ARTIKEL 4 – Vergoedingen
4.1. Door zijn/haar deelname aan het Programma ontvangt de Deelnemer een eenmalige bruto vergoeding van € 1.250,- (zegge: twaalfhonderdvijftig Euro).
4.2. Tevens maakt de Deelnemer kans op een prijs in natura. De invulling, de grootte en de toewijzing van de prijs in natura zal worden bepaald door het spelverloop en de prestaties van de deelnemers. Aan het eind van de opnameperiode zal ofwel [team A] ofwel [team B] het winnende team blijken te zijn, eea vast te stellen aan de hand van het fictieve eindbedrag (hierna te noemen: “Fictieve Eindbedrag”) per team. De winnende deelnemer dient de prijs in natura, naar keuze van [A BV] , al dan niet te delen met de andere winnende deelnemer(s). [A BV] zal tot het einde van het Programma gerechtigd zijn de prijs in natura aan te passen.
4.3. Het in lid 1 genoemde bedrag alsmede het in lid 2 genoemde Fictieve Eindbedrag zijn bruto bedragen. Dat betekent dat alle belastingen die van toepassing zijn, eerst in mindering worden gebracht. M.b.t. het in lid 1 genoemde bedrag: het resterende netto bedrag wordt omstreeks eind februari 2016 aan de Deelnemer op de door hem/haar vermelde bankrekening voldaan. M.B.T. het in lid 2 genoemde Fictieve Eindbedrag: het resterende fictieve netto bedrag wordt door [A BV] aangewend voor de prijs in natura en uitgereikt overeenkomstig lid 4 van dit artikel. Hoewel [A BV] de verschuldigde heffingen zal aangeven en afdragen, wijst [A BV] de Deelnemer er op dat hij/zijzelf mogelijk fiscale verplichtingen heeft ten aanzien van het ontvangen bedrag en de prijs in natura. Een eventuele naheffing van belastingen met betrekking tot het ontvangen bedrag en/of de prijs in natura komt, voor zover wettelijk toegestaan, voor rekening van de Deelnemer. De Deelnemer vrijwaart [A BV] voor betaling van dergelijke naheffingen.
(…)
4.5. Voldoening van het in lid 1 genoemde bedrag en eventuele uitkering van de prijs in natura vindt uitsluitend plaats, indien de Deelnemer zich aan de verplichtingen van deze Overeenkomst heeft gehouden, waaronder doch niet beperkt tot de geheimhoudingsplicht ten aanzien van het verloop van het Programma.
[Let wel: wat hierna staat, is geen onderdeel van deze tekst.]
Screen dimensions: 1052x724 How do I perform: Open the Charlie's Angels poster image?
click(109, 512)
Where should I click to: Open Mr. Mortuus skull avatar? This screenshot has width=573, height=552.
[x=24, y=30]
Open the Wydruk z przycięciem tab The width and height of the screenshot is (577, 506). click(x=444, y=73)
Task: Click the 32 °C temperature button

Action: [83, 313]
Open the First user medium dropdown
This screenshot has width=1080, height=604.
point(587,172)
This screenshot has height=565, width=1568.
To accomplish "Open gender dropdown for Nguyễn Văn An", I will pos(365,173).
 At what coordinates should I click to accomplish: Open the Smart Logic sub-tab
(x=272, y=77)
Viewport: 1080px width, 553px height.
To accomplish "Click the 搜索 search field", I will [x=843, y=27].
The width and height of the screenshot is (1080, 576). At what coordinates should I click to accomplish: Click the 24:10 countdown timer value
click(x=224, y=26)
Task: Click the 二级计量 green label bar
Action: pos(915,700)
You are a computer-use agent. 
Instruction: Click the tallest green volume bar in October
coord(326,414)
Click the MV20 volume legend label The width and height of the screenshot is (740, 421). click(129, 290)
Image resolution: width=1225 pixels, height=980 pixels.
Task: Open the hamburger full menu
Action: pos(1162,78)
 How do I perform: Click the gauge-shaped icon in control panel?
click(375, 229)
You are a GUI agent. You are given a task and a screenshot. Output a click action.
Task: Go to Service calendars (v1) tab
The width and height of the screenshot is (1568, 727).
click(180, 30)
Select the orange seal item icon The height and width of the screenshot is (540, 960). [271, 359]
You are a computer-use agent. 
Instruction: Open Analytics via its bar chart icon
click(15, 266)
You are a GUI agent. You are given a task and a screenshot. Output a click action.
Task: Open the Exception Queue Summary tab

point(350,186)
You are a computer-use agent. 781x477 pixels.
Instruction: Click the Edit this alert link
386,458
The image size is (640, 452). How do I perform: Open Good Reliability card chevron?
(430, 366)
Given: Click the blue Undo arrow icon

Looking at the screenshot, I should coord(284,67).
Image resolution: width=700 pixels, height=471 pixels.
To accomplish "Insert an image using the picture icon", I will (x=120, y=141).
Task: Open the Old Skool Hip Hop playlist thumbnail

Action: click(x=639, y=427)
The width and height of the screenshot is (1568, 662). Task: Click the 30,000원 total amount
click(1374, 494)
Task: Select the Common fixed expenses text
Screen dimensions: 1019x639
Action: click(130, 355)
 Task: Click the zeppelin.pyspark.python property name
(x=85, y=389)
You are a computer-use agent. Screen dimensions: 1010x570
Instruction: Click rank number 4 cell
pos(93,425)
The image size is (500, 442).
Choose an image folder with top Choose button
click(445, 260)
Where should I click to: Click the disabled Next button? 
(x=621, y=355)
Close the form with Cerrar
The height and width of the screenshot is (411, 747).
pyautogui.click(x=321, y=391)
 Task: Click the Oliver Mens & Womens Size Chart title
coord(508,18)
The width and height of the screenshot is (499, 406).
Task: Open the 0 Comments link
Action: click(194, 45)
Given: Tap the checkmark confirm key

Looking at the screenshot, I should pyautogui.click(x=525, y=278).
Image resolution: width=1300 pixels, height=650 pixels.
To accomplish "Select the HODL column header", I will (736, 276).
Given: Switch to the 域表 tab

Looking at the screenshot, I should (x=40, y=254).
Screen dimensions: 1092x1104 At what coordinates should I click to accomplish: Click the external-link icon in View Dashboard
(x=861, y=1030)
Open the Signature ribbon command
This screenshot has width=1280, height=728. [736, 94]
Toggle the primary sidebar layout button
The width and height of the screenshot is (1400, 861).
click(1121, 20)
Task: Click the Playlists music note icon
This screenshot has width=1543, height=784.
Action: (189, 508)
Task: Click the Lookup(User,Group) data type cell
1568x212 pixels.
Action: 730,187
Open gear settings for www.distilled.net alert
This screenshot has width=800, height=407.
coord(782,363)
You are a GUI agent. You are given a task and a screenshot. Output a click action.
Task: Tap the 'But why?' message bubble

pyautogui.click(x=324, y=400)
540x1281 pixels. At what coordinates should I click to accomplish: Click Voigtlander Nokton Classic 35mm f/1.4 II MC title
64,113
ARTIKEL 5 – Overige verplichtingen
5.1. Zonder voorafgaande toestemming van [A BV] is het de Deelnemer niet toegestaan op enig moment voor, tijdens en/of na de opnamen van het Programma met de pers (in de ruimste zin van het woord, inclusief televisie, radio, interactief, print, etc.) in contact te treden met betrekking tot zijn/haar deelname aan het Programma. Indien de Deelnemer door de pers wordt benaderd zal de Deelnemer direct contact opnemen met [A BV] . In geen geval zal de Deelnemer zich negatief uitlaten over het Programma, [A BV] , de Zendgemachtigde en/of de sponsoren van het Programma.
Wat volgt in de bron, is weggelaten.